The present invention relates to a fluid supply system with a pipeline network. More particularly, the invention is directed to a method for providing an optimum distribution of fluid to all the consumers by controlling the flow rate and the fluid pressure in the pipeline network on the basis of the prediction of demand at nodes of the network.
Although the present invention is equally applicable to various kinds of fluid supply systems such as a water supply system and a fuel gas supply system, its application to a water supply system will be described for ease of explanation. As is well known, a water supply system comprises a large scale pipeline network connecting all the consumers to a water supply source including reservoirs and purification plant units.
In FIG. 1 showing this kind of pipeline network, numeral 1 denotes a reservoir from which water is supplied to consumers by way of a pipeline 2. Numeral 3 represents a flow meter for measuring the flow rate of the water in the pipeline 2. N.sub.1, N.sub.2, N.sub.3 . . . N.sub.6 represent nodes of the main pipeline network, from which water is supplied by way of individual pipelines to consumers living in areas or districts D.sub.1, D.sub.2, D.sub.3 . . . D.sub.6, respectively.
For example, all the consumers n.sub.51, n.sub.52 . . . n.sub.5m living in the area D.sub.5 are supplied from the node N.sub.5 by way of individual pipelines.

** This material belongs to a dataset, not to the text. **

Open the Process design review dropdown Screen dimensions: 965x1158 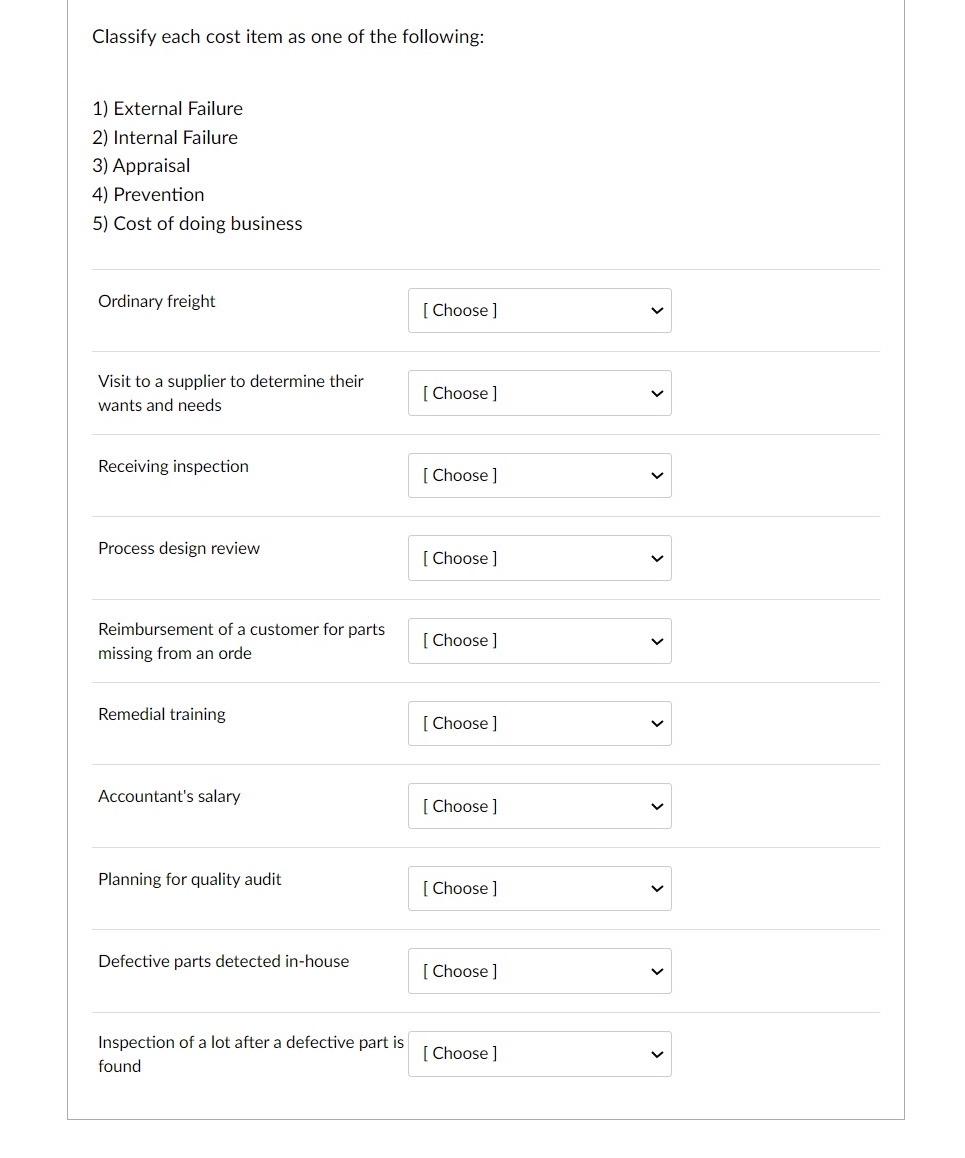tap(540, 558)
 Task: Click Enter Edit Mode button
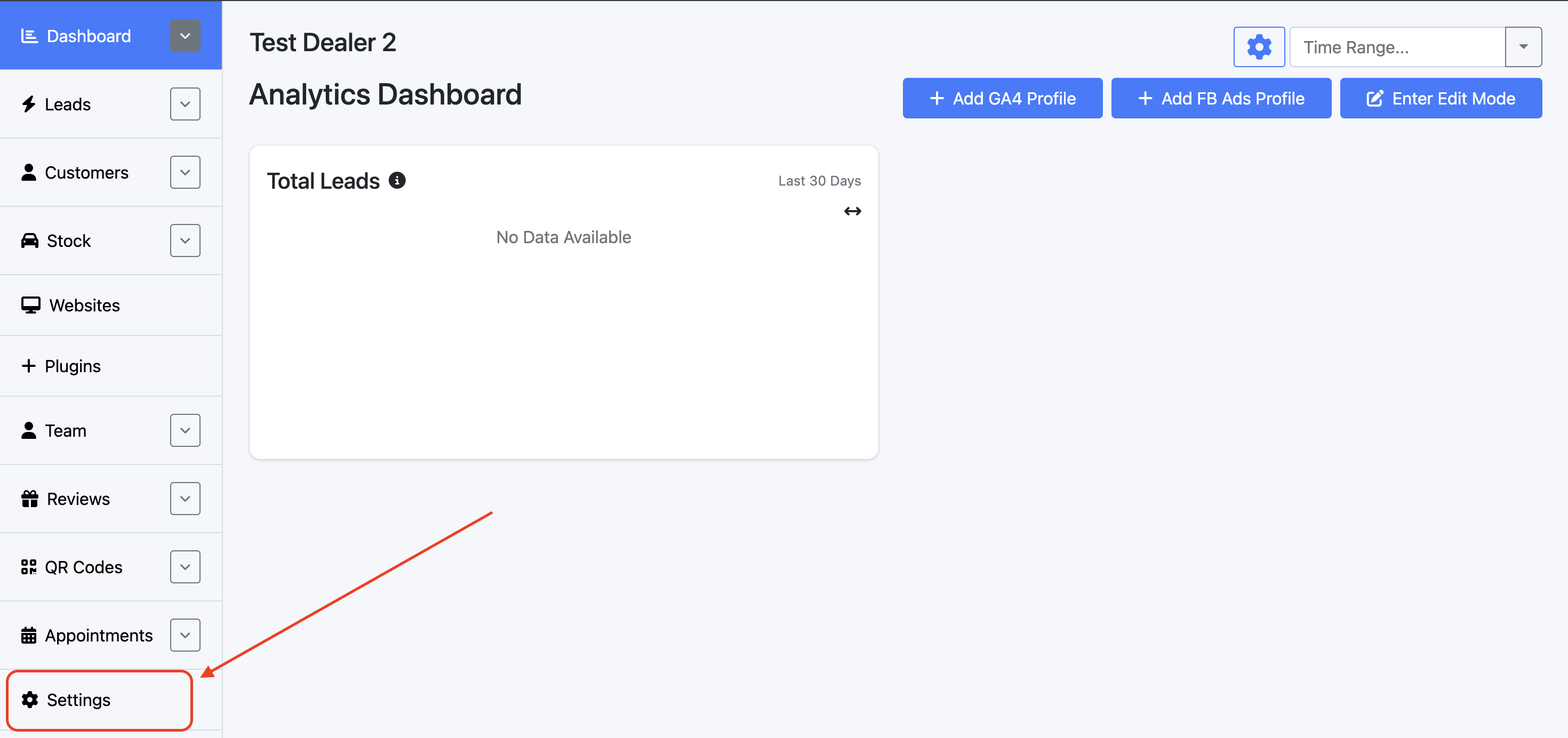(x=1440, y=98)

Each node of the network in this figure is hereinafter referred to as a demand node.
Numerals 4, 5, and 6 represent valves each provided for controlling the flow rate in the pipeline between appropriate demand nodes, and numeral 7 denotes a pump placed in the pipeline between the demand nodes N.sub.1 and N.sub.2 to control the water pressure thereof.
Furthermore, Q(t) represents the amount of water changing with time (t), which is supplied from the reservoir 1, and Q.sub.n1 (t), Q.sub.n2 (t), . . . Q.sub.n6 (t) represent the amounts of water demand changing with time (t) at nodes N.sub.1, N.sub.2 . . . N.sub.6 respectively.
In order to optimize the distribution of water to the consumers, it is necessary to control the flow rate and water pressure by regulating the pumps and valves in the pipeline network in accordance with the amount of water demand at all the nodes.
A problem in this system is, of course, how to predict, with high accuracy, the demand for water at each node. Where a flow meter is provided at each demand node of the network to measure the total amount of water being supplied from each node to the individual consumers, a considerably accurate prediction of future demands will be made from data measured in the past. However, since there are usually as many as 100 to 500 nodes in a large scale pipeline network, it is difficult from an economical viewpoint to provide a flow meter and associated equipment for telemetering data at each node.
Meanwhile, on the side of consumers, individual flow rate indicators are provided for use in calculating water rates or charges based upon indications of water consumption.
In the prior art, the demand for water at each node was predicted using information related to the amount of water consumption in the past at each node, which is obtained from the sum of indications of individual flow indicators and data on the flow rate Q(t) supplied from the reservoir 1.
However, even operators having much experience and skilled in this art often are faced with difficulties in controlling the distribution of water because of the shortage of data necessary for the prediction of water demand at the nodes.
Moreover, this prior art technique, relying largely on the experience of a skilled person is disadvantageous from time and cost saving viewpoints.
The amount of water consumption changes depending greatly upon the characteristics or attributes of the districts or areas to which water is to be distributed, such as whether the district is residential area or public office area. Since the prior art technique does not consider such characteristics or attributes of areas, it is difficult to predict with high accuracy the demand for water at each node.